REQUIRED ACTION ▸
Going line by line through the records below, count those with the word "agent" and give only the count.

INFORMATION SHOWN ▸

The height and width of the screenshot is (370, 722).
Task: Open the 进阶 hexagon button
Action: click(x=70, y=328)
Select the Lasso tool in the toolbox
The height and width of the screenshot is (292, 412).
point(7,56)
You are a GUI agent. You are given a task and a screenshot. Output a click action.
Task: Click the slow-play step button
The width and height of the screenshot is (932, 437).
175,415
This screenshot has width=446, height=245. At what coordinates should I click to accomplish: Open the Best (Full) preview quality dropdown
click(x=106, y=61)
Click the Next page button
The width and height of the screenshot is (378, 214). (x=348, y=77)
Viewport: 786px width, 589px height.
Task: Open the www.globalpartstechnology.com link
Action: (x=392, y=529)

---

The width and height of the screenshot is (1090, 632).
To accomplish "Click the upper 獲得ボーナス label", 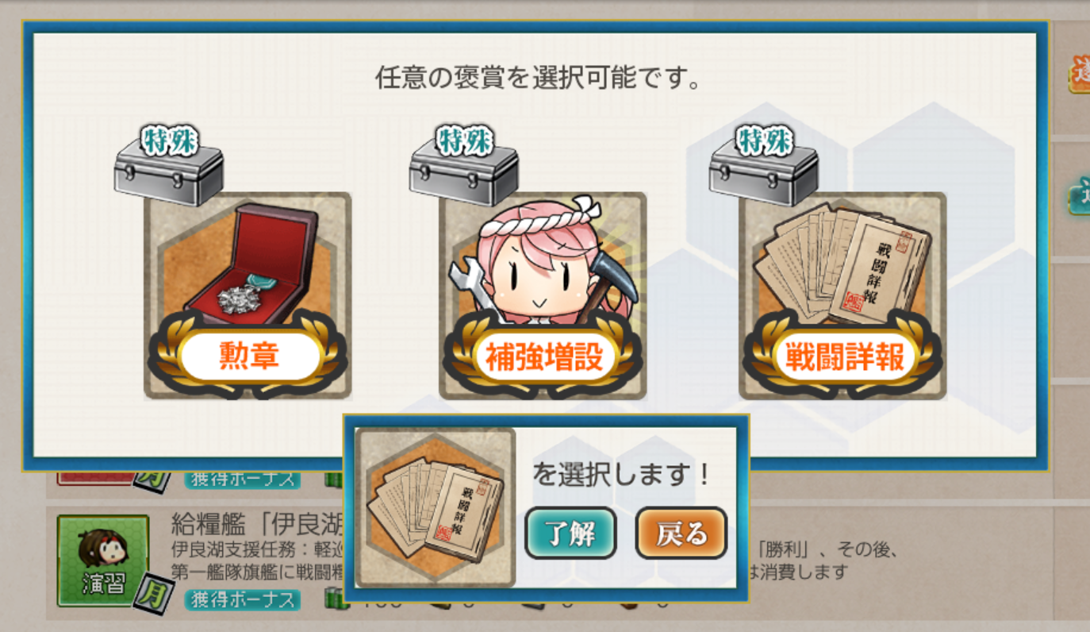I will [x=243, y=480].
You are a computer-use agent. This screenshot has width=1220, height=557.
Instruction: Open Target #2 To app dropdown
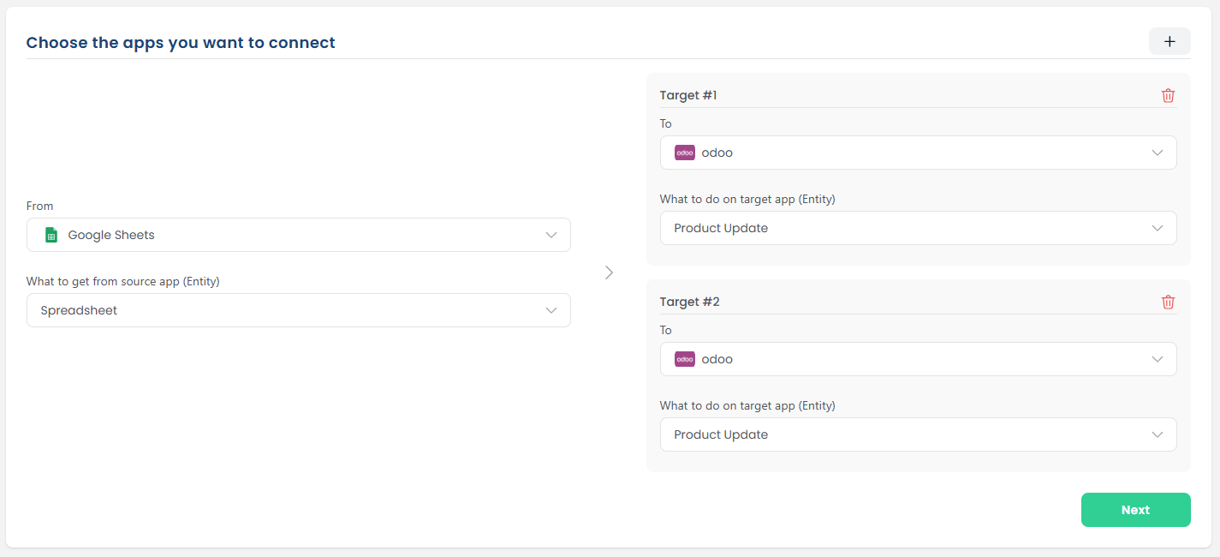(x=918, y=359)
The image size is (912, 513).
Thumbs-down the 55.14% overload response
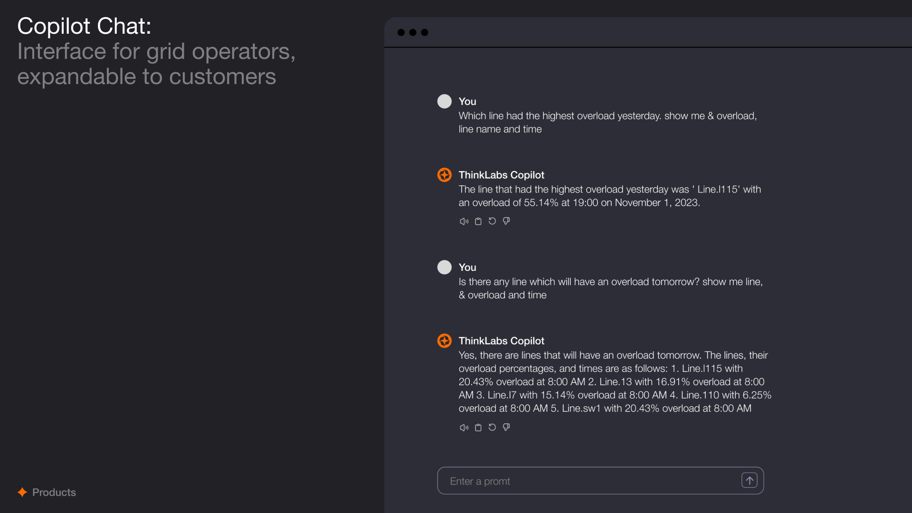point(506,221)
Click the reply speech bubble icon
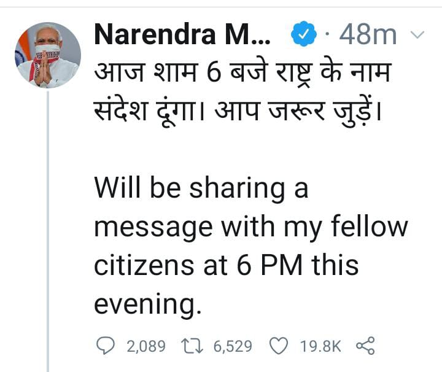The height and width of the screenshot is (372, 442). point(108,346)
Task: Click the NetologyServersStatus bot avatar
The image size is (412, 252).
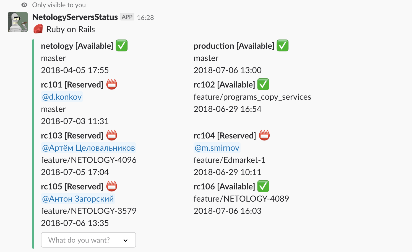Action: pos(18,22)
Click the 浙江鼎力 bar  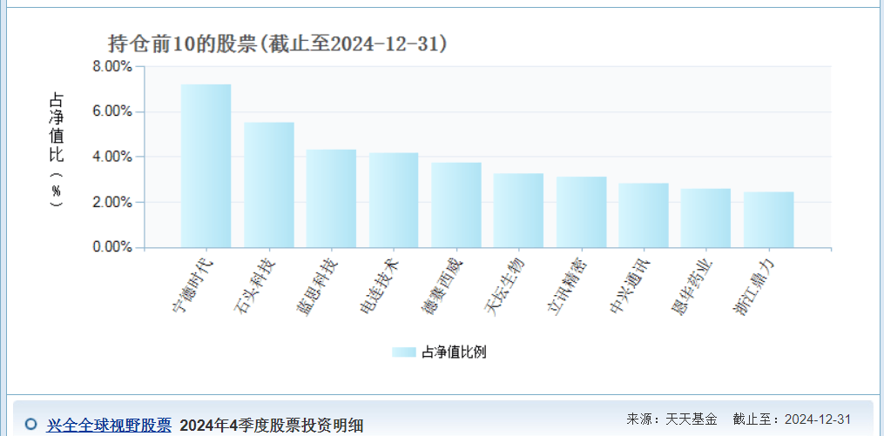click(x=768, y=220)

RESULT OF THE EXERCISE ▸
2